Thinking about my past several years of sexual experiences, I am reminded of a conversation I had on the Metro North line from New Haven to Grand Central Station. I was 19, living in New York for the summer, and coming back from a weekend with my boyfriend. We had been together since I was 14, and, naturally, we were starting to grow apart. The train was full of aspiring creative writers coming from some sort of university conference. I sat next to a woman—who was wearing a felt beret—returning from the conference, and we started making conversation. She told me she had been giving workshops, so I asked her, “what is an essential life experience to be a good writer?” She responded, completely seriously, “I sleep with all sorts of people, and as many as possible. It gives me all kinds of material. If you want to be a good writer, do the same.” I giggled, but upon realizing she was serious, steeled my face.

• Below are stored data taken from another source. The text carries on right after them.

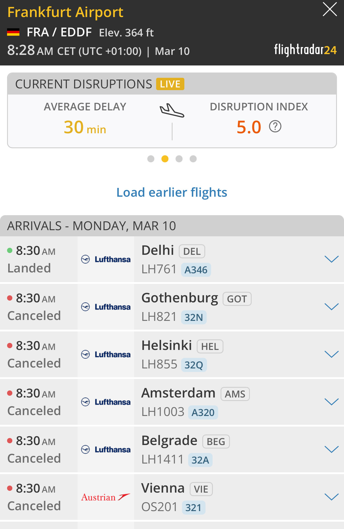344x529 pixels.
Task: Open the Arrivals Monday Mar 10 header
Action: (91, 226)
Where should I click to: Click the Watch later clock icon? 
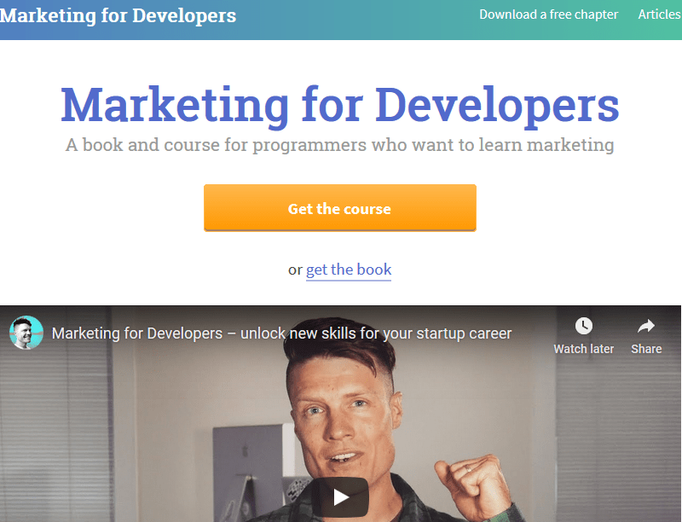coord(583,326)
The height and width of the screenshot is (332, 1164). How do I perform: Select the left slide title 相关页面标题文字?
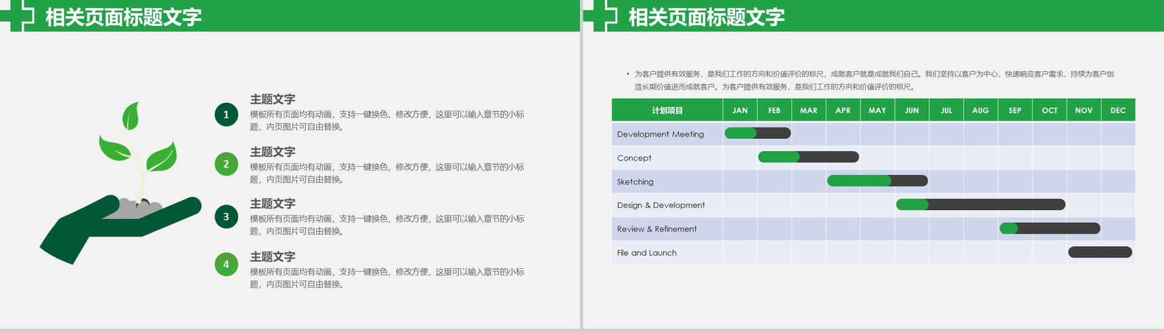(123, 17)

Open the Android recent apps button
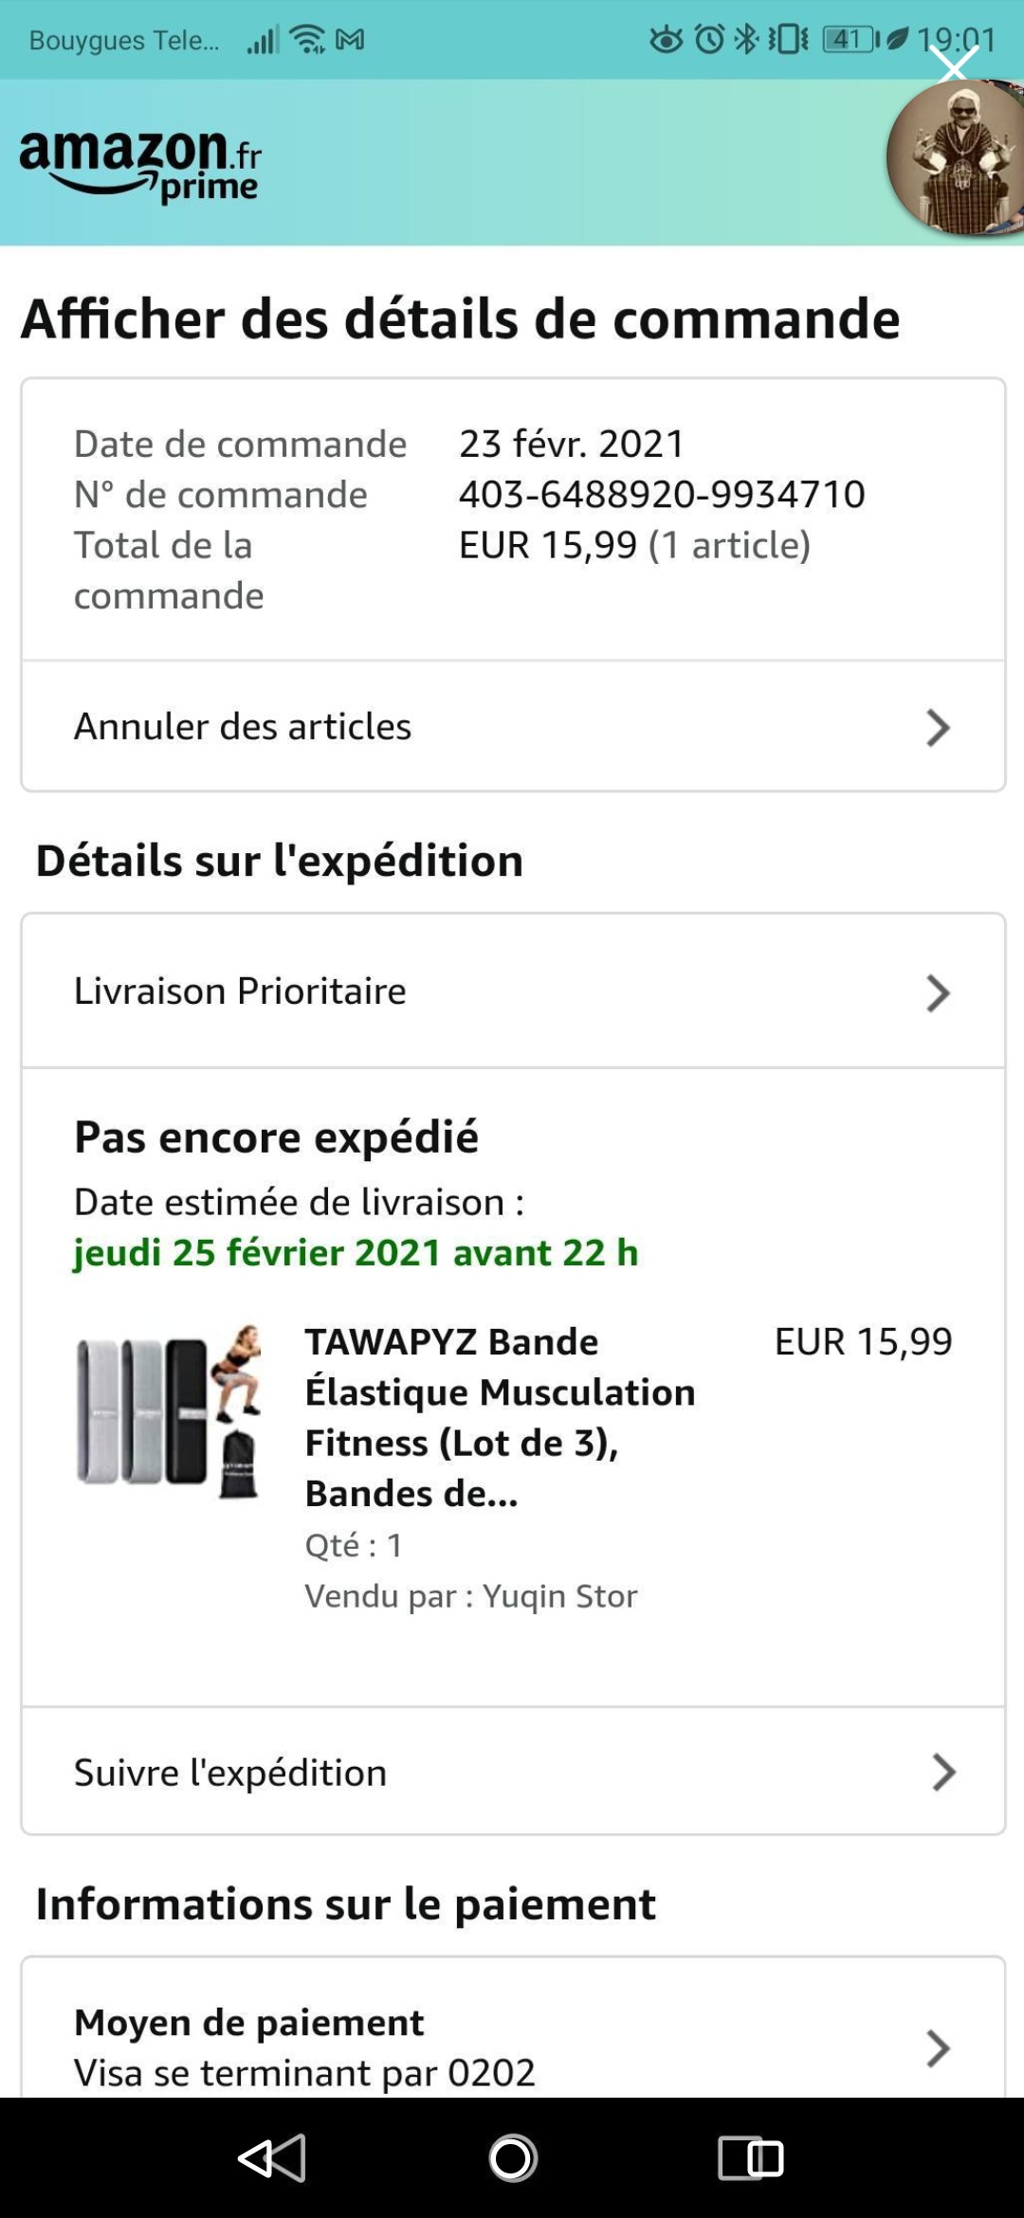[750, 2158]
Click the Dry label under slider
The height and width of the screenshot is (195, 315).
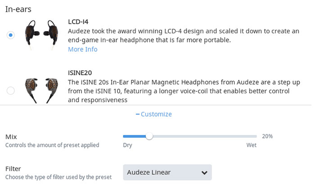(127, 145)
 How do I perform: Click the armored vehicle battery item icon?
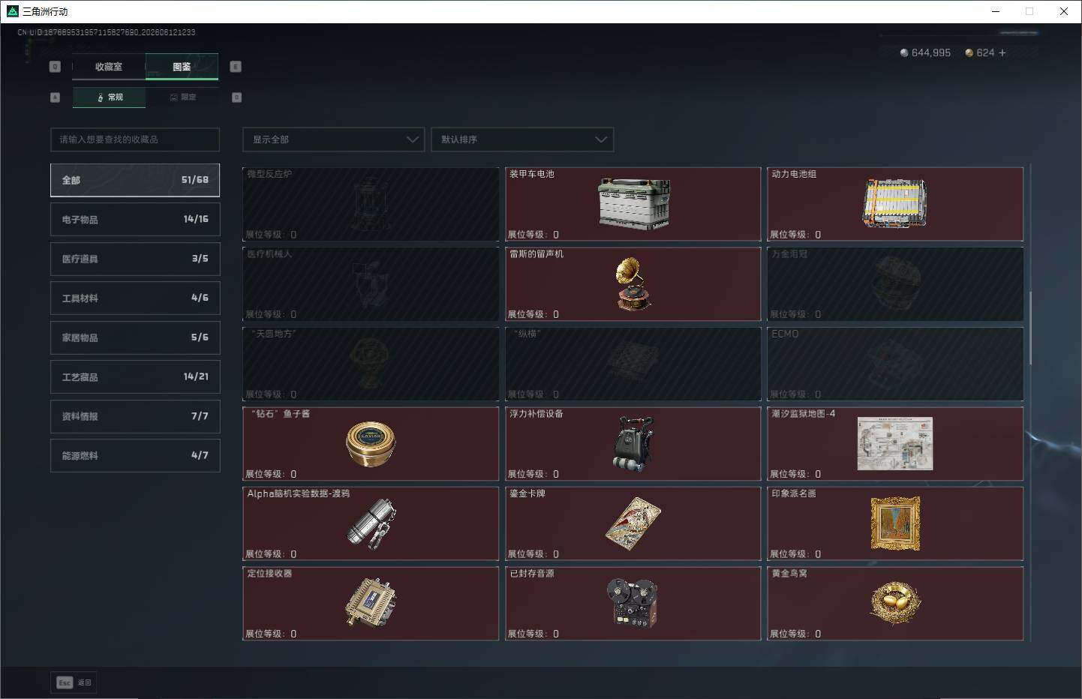click(x=634, y=204)
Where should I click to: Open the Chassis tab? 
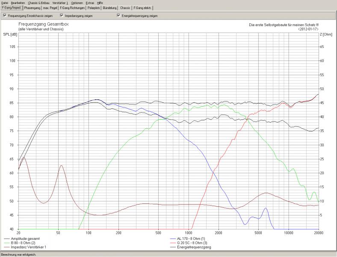pyautogui.click(x=125, y=8)
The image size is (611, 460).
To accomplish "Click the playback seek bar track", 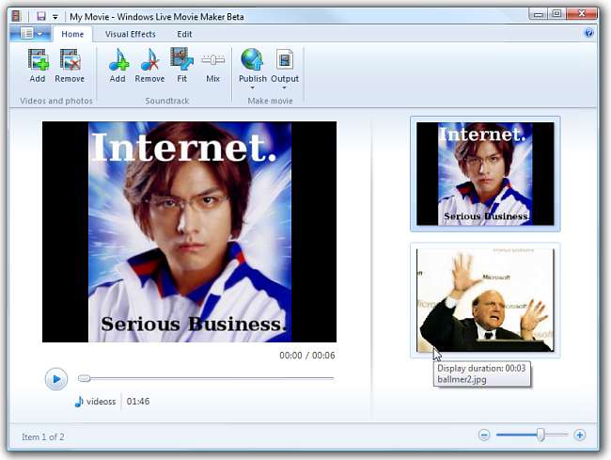I will click(207, 378).
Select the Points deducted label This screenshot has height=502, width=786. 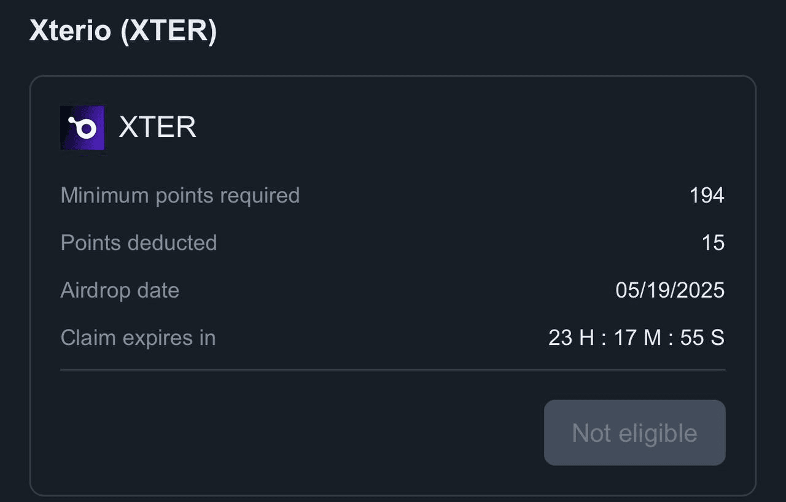(x=139, y=242)
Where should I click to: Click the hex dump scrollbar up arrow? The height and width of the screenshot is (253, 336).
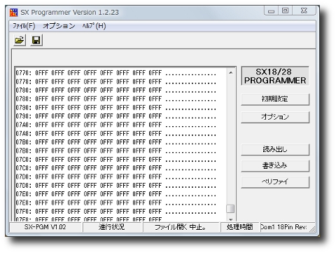230,73
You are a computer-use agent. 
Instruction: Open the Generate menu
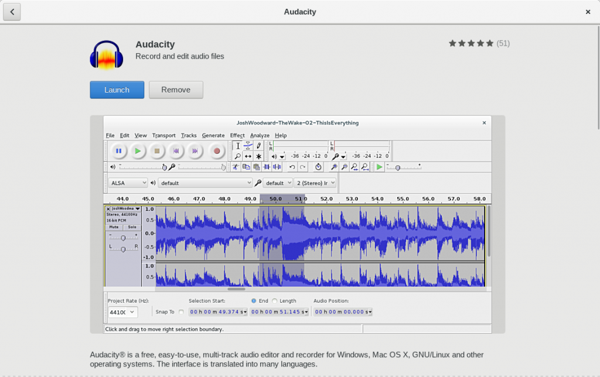[213, 135]
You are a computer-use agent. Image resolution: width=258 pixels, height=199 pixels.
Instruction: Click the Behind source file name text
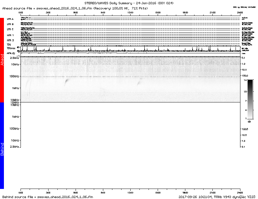48,197
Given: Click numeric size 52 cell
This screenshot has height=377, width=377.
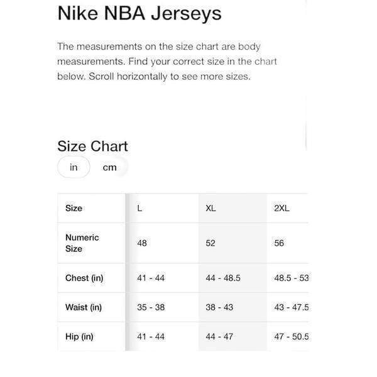Looking at the screenshot, I should tap(210, 243).
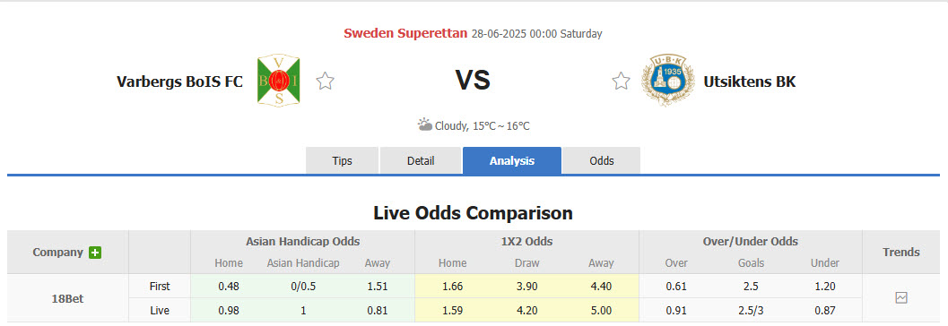This screenshot has width=948, height=326.
Task: Click the Varbergs BoIS FC team name
Action: point(179,82)
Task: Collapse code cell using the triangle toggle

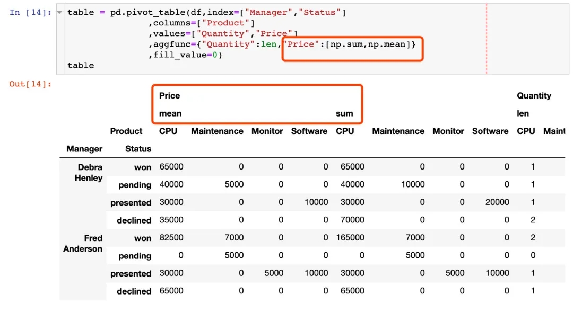Action: pyautogui.click(x=59, y=12)
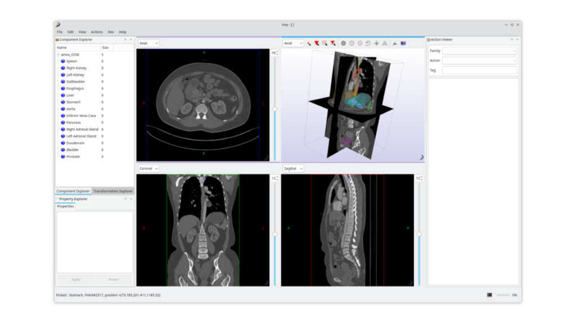Select the point picking tool in 3D toolbar
This screenshot has height=324, width=576.
coord(309,43)
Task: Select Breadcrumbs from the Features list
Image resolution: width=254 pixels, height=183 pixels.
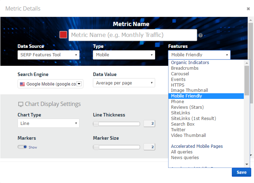Action: [185, 68]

I broke up with my boyfriend later that year and started exploring with my sexuality more and more. Five years later, I completely disagree with the beret woman’s advice. My sexual experiences have been largely fun and enjoyable, even with group sex, but they are generally meaningless and ephemeral. While every group sex experience I had was totally consensual, they were not all exactly pleasant. To be brazenly objectified for sex can impact your view of yourself. Feelings of longing, romance, and desire are completely crushed. There is no emotional build-up, just a sudden and chaotic release. Indeed, people’s wildly differing standards for one-on-one vs. group sex can be very confusing. Group sex has decidedly not enriched my personality, or my world view. My best sexual experiences have been with partners I’ve had feelings for, been intimate with, and seen many times. While I think that sex and love are independent, they are certainly complementary. Maybe I’m romantically delusional, but I’ve never been emotionally satisfied by a group encounter. Almost all of the casual sex I’ve had can be reduced, at best, to funny anecdotes. And I think I just used all of them up.